Auch filmisch erweisen sich die Transcendental-Mannen, ausführender Regisseur einmal mehr Henrik Röhrs, den allermeisten ihrer einheimischen Indie-Kollegen erneut weit überlegen. In den „Actionszenen“ zu Beginn des Films schafft beherzter hektischer Handkameraeinsatz ein authentisches, realistisches Feeling, für das Spielberg noch den HD-DV-Look brauchte, danach, im „zweiten“ und „dritten“ Akt (sogar einen zehnminütigen Kurzfilm, erkennen wir begeistert, kann man, wenn man will, in klassischer Dreiaktstruktur aufbauen), wird´s ruhig, beinahe lyrisch, mit langen, statischen Einstellungen, die hier, im Gegensatz zum üblichen Amateurfilmsyndrom „hier steht die Kamera und da bleibt sie“, sinnvoll eingesetzt werden (wie schon bei Splitter beeindruckt mich die ausgezeichnete Bildkomposition, die deutlich macht, dass man sich hier wirklich Gedanken macht, wohin und wie die Kamera gestellt wird, um maximale visuelle Wirkung zu entfalten).

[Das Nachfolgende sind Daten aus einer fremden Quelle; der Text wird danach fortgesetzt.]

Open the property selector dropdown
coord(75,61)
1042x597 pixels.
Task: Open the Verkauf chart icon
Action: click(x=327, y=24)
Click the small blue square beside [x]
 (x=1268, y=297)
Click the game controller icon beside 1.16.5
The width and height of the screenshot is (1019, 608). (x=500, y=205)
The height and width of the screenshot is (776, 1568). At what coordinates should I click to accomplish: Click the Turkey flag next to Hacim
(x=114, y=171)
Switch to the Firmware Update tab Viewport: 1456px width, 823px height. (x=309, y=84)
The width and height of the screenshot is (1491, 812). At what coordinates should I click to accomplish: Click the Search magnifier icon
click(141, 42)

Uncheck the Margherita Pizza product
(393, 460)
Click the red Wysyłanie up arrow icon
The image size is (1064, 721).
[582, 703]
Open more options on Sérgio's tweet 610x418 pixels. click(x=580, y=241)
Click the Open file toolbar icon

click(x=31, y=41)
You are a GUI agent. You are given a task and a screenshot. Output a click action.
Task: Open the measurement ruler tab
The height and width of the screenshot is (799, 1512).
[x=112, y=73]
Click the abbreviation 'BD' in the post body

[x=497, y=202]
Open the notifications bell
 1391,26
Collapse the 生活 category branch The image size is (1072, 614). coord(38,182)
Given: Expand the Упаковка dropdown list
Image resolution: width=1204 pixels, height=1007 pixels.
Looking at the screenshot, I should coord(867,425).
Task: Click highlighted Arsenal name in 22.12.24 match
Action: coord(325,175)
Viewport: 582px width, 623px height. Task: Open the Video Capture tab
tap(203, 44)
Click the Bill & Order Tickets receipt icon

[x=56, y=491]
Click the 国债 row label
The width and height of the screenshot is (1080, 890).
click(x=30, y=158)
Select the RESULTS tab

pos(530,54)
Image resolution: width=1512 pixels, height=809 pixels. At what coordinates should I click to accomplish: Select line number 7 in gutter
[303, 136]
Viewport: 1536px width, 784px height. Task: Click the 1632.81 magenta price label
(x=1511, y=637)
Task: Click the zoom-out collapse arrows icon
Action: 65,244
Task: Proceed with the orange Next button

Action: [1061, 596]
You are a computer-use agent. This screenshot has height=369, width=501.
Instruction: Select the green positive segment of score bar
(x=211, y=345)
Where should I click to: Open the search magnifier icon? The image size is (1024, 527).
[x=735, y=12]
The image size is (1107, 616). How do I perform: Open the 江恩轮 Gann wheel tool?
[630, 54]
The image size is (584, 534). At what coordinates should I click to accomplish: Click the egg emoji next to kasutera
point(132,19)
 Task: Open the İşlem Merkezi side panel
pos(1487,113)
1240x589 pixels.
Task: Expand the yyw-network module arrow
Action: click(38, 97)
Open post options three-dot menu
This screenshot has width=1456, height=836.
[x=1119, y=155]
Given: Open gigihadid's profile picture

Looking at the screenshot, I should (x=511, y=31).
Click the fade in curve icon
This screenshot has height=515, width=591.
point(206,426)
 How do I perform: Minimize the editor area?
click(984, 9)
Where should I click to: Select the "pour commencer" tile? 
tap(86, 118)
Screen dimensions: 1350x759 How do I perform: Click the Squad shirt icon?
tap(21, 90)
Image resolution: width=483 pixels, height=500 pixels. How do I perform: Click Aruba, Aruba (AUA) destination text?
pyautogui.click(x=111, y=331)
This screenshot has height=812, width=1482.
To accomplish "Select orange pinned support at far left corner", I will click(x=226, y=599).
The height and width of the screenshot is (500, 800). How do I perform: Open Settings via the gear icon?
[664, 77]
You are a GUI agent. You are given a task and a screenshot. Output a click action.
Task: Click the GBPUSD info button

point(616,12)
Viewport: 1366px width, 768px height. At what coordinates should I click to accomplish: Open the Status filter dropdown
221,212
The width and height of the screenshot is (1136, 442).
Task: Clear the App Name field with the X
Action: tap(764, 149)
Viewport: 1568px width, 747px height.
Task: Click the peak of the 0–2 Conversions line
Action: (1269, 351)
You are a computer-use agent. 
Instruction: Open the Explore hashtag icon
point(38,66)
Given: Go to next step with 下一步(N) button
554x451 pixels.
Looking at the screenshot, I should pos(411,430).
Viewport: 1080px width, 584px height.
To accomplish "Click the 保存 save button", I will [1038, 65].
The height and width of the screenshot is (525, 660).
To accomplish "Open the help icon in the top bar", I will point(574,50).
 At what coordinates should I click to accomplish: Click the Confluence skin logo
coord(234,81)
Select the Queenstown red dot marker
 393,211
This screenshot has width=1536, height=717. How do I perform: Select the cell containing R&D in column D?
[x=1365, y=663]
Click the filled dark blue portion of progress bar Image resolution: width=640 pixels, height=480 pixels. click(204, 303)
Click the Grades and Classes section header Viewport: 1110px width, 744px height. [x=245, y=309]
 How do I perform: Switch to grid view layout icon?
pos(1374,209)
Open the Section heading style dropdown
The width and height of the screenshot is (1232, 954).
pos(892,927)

Positive Erwähnung finden müssen die Ausstattung (den „Küchen“-Set hat man wohl bei einem lokalen Theater geborgt und die Dampflok spendierte eine Nostalgie-Bahnlinie) und die, auch hier kann ich mich getrost zu früheren Reviews wiederholen, ausgezeichnete Musik von Steffen Alexander Röhrs.

Schauspielerisch bietet Timo Wussow in der zentralen Rolle des jungen Heimaturlaubers eine beachtliche Vorstellung – eine echte Wohltat, wenn man sich vor Augen hält, was andere unabhängige Filmemacher dem Publikum an unterirdischen darstellerischen Leistungen zumuten. Wussow gelingt es, den Film als „one-man-piece“ im Alleingang zu tragen.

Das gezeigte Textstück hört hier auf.